4. generate the confusion matrix from the test set and calculate the accuracy, precision, recall, and F1-score


In [107]:
Y_pred_test = model.predict(X_test)
# we need to convert the predictions to binary values
Y_pred_testBinary = [1 if x > 0.5 else 0 for x in Y_pred_test]

cm = confusion_matrix(Y_test, Y_pred_testBinary)
# Optionally, convert the confusion matrix to a DataFrame for better readability
#cm = cm.astype('string')
cm2 = [
    [f"{cm[0][0]} TP", f"{cm[0][1]} FP"],
    [f"{cm[1][0]} FN", f"{cm[1][1]} TN"]
]
display(pd.DataFrame(cm2, index=['Actual Positive', 'Actual Negative'], columns=['Predicted Positive', 'Predicted Negative']))

display(pd.DataFrame([
    accuracy_score(Y_test, Y_pred_testBinary),
    precision_score(Y_test, Y_pred_testBinary),
    recall_score(Y_test, Y_pred_testBinary),
    f1_score(Y_test, Y_pred_testBinary)
]
    , index=['Accuracy', 'Precision', 'Recall', 'F1'], columns=['Score (test)']))

Unnamed: 0,Predicted Positive,Predicted Negative
Actual Positive,70 TP,8 FP
Actual Negative,16 FN,6 TN


Unnamed: 0,Score (test)
Accuracy,0.76
Precision,0.428571
Recall,0.272727
F1,0.333333


5. compare the results between the training and test set
It appears the model is working much worse on the test data than on the training data - all the scores are much lower, with precision going down from over 90% to just 42%. this might be due to a bad selection of the test data, or because something with the columns having to be mapped to bools might overextend a certain value's importance.

Maybe i picked a bad algorithm with CatBoost, too, but since you made it our choice, and it was very easy to find a reference to it, i chose that one.

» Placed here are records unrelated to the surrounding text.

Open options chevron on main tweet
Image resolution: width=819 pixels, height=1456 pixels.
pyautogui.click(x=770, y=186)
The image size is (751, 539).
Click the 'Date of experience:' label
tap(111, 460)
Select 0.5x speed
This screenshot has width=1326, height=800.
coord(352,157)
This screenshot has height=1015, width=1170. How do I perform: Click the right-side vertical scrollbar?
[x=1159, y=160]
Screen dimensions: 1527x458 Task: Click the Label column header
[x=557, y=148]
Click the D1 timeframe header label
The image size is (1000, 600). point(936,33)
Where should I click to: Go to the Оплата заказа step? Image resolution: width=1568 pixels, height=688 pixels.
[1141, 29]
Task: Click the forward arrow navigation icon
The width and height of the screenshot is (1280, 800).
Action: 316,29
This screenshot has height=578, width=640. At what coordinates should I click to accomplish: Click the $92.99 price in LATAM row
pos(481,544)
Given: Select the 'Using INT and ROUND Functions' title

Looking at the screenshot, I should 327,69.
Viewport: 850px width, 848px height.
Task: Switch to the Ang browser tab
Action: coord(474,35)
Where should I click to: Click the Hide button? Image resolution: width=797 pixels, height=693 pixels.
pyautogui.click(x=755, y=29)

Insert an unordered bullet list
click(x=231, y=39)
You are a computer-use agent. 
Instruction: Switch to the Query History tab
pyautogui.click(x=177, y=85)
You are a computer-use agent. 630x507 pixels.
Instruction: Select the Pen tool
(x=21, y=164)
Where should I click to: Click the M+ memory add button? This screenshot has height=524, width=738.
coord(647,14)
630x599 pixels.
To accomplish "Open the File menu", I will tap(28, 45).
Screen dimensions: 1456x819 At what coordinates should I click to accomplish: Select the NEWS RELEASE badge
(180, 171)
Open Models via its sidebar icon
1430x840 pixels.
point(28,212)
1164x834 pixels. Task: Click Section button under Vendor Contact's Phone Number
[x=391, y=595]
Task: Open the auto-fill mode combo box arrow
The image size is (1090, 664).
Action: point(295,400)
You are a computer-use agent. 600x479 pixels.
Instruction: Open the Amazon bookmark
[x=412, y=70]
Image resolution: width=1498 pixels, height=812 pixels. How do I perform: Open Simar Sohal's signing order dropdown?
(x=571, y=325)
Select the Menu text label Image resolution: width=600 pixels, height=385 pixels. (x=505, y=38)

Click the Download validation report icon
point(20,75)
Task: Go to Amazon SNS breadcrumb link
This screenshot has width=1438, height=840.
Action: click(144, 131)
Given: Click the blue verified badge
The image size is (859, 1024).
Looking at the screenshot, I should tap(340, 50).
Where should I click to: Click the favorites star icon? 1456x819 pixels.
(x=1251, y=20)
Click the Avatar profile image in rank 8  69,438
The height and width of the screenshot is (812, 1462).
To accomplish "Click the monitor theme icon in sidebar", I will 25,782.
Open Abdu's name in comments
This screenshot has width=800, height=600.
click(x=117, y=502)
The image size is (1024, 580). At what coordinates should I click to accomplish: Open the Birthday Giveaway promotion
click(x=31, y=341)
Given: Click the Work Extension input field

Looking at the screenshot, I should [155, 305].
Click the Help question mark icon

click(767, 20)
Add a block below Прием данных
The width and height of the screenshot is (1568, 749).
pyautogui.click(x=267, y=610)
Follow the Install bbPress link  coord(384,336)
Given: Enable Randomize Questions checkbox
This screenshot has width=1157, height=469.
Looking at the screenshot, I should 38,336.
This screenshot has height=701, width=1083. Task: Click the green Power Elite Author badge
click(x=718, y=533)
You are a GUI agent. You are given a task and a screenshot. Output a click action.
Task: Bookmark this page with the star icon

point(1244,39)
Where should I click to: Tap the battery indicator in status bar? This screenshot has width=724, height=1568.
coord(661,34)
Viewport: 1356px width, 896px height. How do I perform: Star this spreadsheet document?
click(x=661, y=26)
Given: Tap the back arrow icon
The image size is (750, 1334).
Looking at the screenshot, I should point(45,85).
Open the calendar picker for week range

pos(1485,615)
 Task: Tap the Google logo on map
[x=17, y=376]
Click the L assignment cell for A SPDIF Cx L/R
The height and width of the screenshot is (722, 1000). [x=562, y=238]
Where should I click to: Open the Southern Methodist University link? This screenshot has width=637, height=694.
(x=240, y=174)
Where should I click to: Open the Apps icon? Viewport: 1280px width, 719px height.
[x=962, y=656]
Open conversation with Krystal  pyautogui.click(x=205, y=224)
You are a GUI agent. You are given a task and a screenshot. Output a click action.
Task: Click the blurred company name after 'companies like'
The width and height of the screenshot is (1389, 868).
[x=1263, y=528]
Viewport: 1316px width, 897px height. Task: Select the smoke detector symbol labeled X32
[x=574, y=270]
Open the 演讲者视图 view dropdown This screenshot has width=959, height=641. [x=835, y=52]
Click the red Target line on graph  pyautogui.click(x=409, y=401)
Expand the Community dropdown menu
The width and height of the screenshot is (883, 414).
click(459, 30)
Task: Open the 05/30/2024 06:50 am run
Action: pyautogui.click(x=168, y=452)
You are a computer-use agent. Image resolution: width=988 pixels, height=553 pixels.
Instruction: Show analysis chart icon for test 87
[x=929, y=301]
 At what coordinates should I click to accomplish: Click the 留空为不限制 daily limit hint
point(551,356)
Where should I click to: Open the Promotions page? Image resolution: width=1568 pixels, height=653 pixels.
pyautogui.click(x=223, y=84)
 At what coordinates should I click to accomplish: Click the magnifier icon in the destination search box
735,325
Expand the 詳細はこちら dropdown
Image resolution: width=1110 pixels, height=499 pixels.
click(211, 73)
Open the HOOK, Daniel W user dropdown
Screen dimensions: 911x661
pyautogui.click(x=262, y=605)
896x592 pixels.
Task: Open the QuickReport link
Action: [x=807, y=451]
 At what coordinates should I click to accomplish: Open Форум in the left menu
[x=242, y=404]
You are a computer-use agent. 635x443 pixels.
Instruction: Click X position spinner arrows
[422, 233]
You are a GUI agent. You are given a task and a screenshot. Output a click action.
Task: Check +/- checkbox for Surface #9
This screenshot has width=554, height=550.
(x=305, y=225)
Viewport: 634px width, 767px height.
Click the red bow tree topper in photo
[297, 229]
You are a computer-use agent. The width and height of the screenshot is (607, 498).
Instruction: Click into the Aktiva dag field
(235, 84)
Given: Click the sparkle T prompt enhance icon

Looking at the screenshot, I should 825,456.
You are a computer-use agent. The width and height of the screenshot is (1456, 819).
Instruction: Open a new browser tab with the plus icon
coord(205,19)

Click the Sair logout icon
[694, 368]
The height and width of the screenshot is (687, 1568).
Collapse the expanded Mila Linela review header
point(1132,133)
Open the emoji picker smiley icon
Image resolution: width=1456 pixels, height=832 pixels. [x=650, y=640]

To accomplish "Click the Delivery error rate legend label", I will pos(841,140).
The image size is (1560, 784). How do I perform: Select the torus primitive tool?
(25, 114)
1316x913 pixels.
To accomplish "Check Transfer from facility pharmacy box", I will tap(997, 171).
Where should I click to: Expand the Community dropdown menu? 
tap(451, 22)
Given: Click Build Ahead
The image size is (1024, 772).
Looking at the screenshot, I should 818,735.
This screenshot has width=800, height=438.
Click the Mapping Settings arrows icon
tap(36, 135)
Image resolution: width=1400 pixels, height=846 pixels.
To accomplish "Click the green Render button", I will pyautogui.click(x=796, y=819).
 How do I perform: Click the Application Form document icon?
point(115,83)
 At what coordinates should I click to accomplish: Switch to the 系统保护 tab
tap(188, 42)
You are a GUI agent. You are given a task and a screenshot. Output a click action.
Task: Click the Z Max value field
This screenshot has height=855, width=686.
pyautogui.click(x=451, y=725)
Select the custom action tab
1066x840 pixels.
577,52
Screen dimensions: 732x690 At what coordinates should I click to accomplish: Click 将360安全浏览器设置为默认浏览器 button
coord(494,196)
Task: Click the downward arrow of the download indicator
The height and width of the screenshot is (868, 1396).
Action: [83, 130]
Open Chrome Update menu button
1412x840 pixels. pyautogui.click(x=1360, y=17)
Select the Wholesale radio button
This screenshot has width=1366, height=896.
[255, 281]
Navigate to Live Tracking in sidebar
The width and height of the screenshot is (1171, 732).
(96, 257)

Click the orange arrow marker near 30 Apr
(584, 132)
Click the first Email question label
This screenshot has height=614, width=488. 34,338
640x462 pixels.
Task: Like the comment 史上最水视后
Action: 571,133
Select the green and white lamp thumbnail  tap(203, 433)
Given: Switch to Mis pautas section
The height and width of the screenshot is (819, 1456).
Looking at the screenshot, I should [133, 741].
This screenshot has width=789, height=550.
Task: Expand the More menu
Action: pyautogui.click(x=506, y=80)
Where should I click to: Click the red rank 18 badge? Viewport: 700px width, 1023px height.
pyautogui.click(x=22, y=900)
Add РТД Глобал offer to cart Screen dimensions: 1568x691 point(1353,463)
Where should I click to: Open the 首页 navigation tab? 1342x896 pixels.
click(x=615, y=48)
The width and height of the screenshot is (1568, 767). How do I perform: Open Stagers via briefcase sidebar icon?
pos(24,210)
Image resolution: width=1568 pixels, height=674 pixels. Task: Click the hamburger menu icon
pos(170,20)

The data is modifed , but you can get some help from [(https://www.kaggle.com/datasets/arashnic/hr-analytics-job-change-of-data-scientists?select=sample_submission.csv)Kaggle]

## Extra point
Think about what kind of the method can increase the performance (does not need to run )


Maybe using dummy-values (additional bool columns) for nonnumeric fields is bad for performance, when i executed the model, everything was quite fast, so i have no problem.

if the raw data files were any kind of big, the repetition for nonnumeric strings of course is a hindrance and they could be replaced by number-encodings like:
    no_enrollment=1
    Part time course=2
    Full time course=3
but this might be dangerous, since the person training the model might overlook the fact that those do not represent continuous values and so the model might learn wrong.

of course, choosing a different algorithm is probably significant for the performance, too.